The longtime Riverton legislator noted that his agreeing to speak with The Ranger about the group could make him the next target of its bullying.

“But I personally have never been intimidated by groups like these,” he said.

Bebout did not seek reelection this year and is retiring from the Legislature at year’s end.

Wyoming Gun Owners did not respond to calls for comment.

Wyoming law places Buchanan’s office in charge of investigating election code violations.

Buchanan did not comment on which of Wyoming Gun Owners’ alleged offenses his office is scrutinizing. However, the group has attracted criticism for its methods of garnering donations.

It is registered federally as a 501©(4) nonprofit.
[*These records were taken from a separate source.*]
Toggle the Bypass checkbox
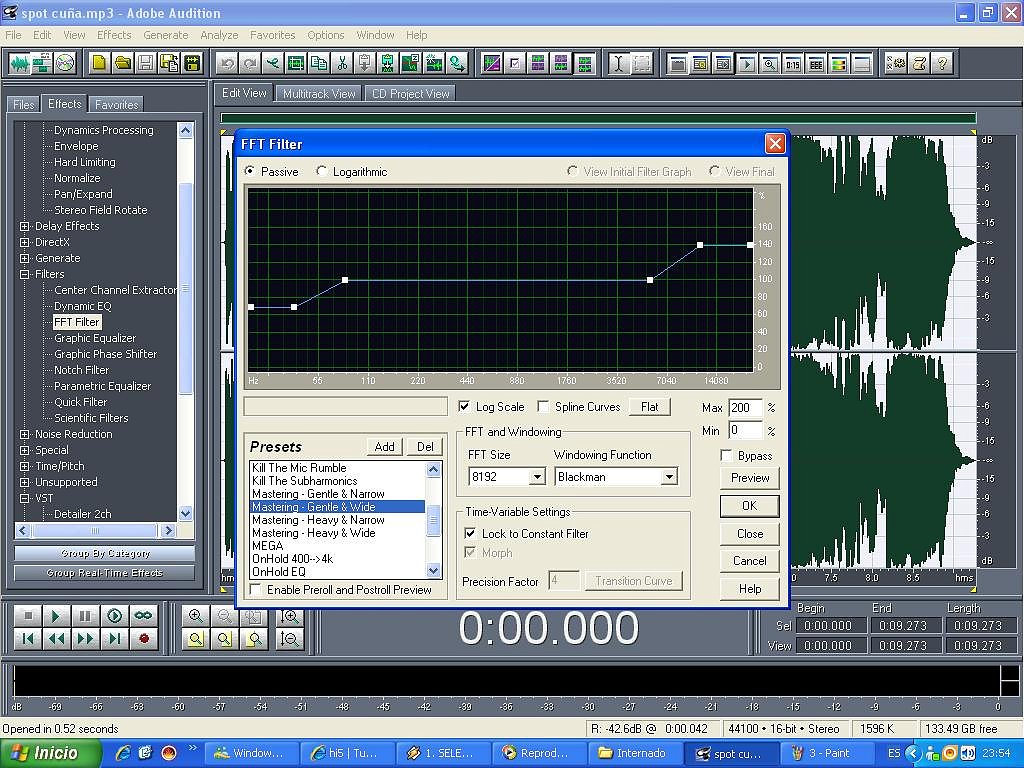The image size is (1024, 768). (x=727, y=456)
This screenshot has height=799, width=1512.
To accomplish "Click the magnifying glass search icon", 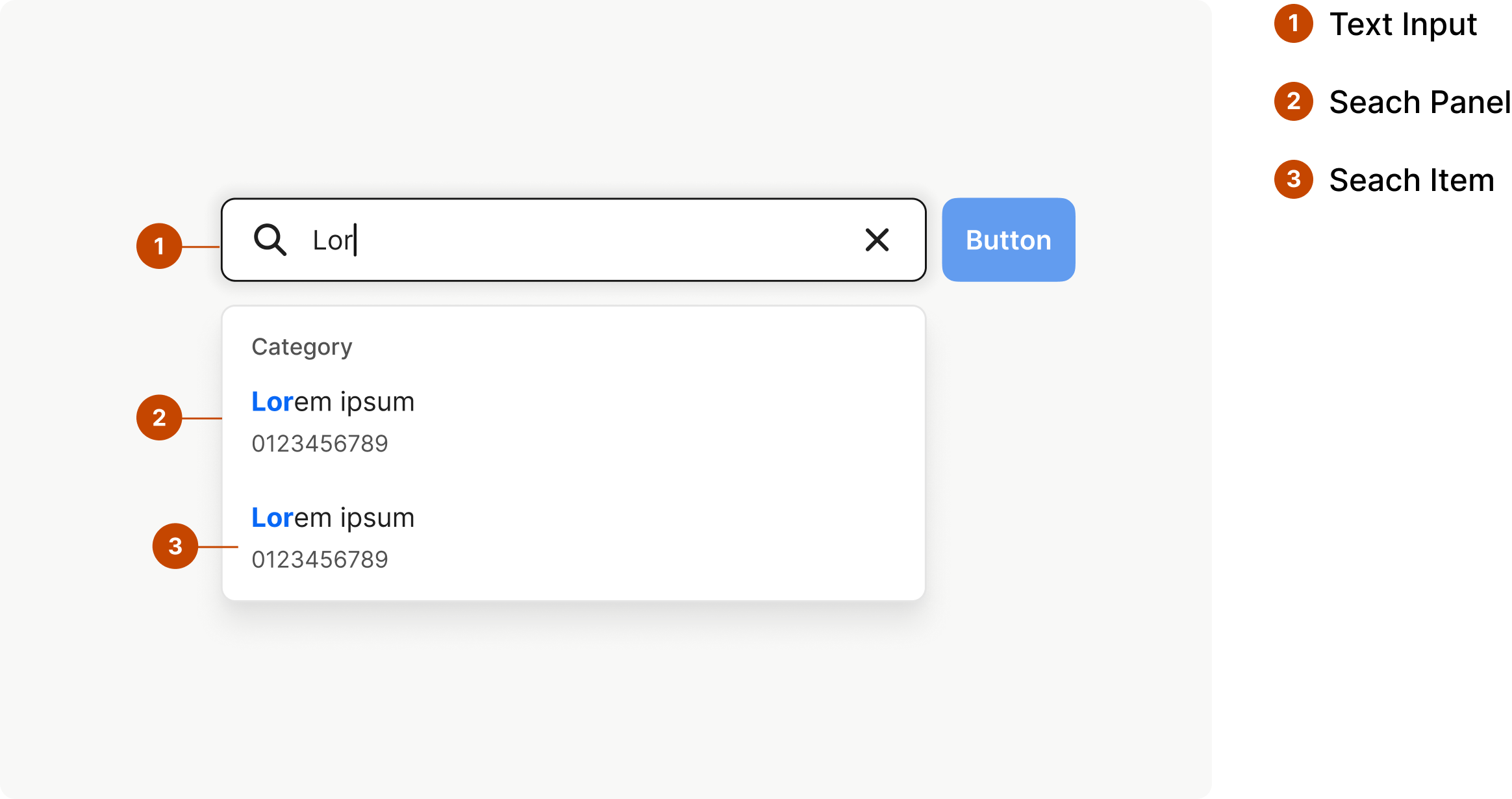I will 270,240.
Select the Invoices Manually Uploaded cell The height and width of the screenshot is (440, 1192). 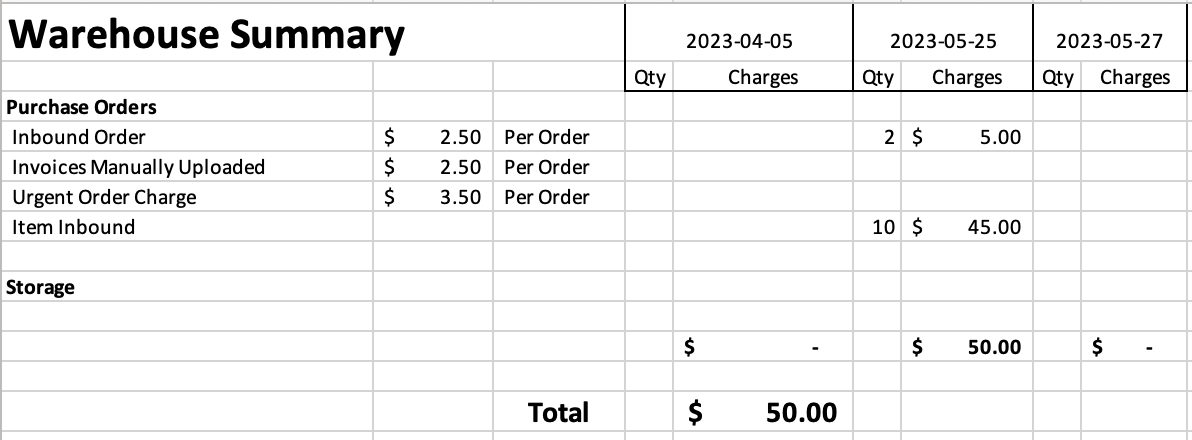point(138,167)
As a nonprofit — one that asks subscribers routinely for up to $500 in donations — Wyoming Gun Owners has avoided documenting its expenditures with the Secretary of State since it disbanded its political action committee status in 2016.

“The (Dorr) brothers are the founders or directors of or advisers to a string of nonprofit organizations across 12 states that have made millions of dollars,” wrote NBC News investigative reporter Brandy Zadrozny. “And (they) have made enemies of local Republicans and Second Amendment activists” in the process, presumably with their candidate-alienating techniques.

An e-mail to a Wyoming Gun Owners subscriber dated Sept. 29 claims that “WyGO spent every dime we raised to implement this (advertising) program and a whole lot more.”

The mailer concludes by asking for more money to help oust unfavored candidates.

Wyoming Gun Owners posted a sponsored ad to social media claiming House District 55 Republican nominee Ember Oakley is anti-gun — a claim resoundingly denied in the attached comments by voters who know Oakley personally.

As for the candidate, she said was surprised to find herself labeled anti-gun, but told The Ranger the attack could be due to a misinterpretation by Wyoming Gun Owners of her concern over an early addendum to the 2018 “stand your ground” bill.

During that session, the rough draft of State Rep. Tim Salazar’s self-defense legislation included something that troubled Oakley: the immunity provision.

The provision forbade law enforcement from arresting anyone claiming to have used self-defense in a homicide.

In order to arrest someone or begin the due process of a homicide investigation, prosecutors would first have to prove “beyond a reasonable doubt” that self-defense was not used.

“That’s a dangerous proposition,” said Oakley, noting that the uninquiring permissiveness of that provision could have given actual murderers a chance to escape the law, merely by using “self-defense” as a key word while the state gathered all the evidence — without a defendant present.

The immunity provision was taken out of the bill before the second draft emerged.

“It’s not really a Second Amendment issue,” Oakley said. “It’s not about the right to bear arms.”

Either way, she said, law enforcement should have the chance to investigate.

“To label me as anti-Second Amendment due to working to make criminal law and procedure better is absurd. And false,” said Oakley, adding that “purposely spreading false information undermines the very fundamentals of our democracy.”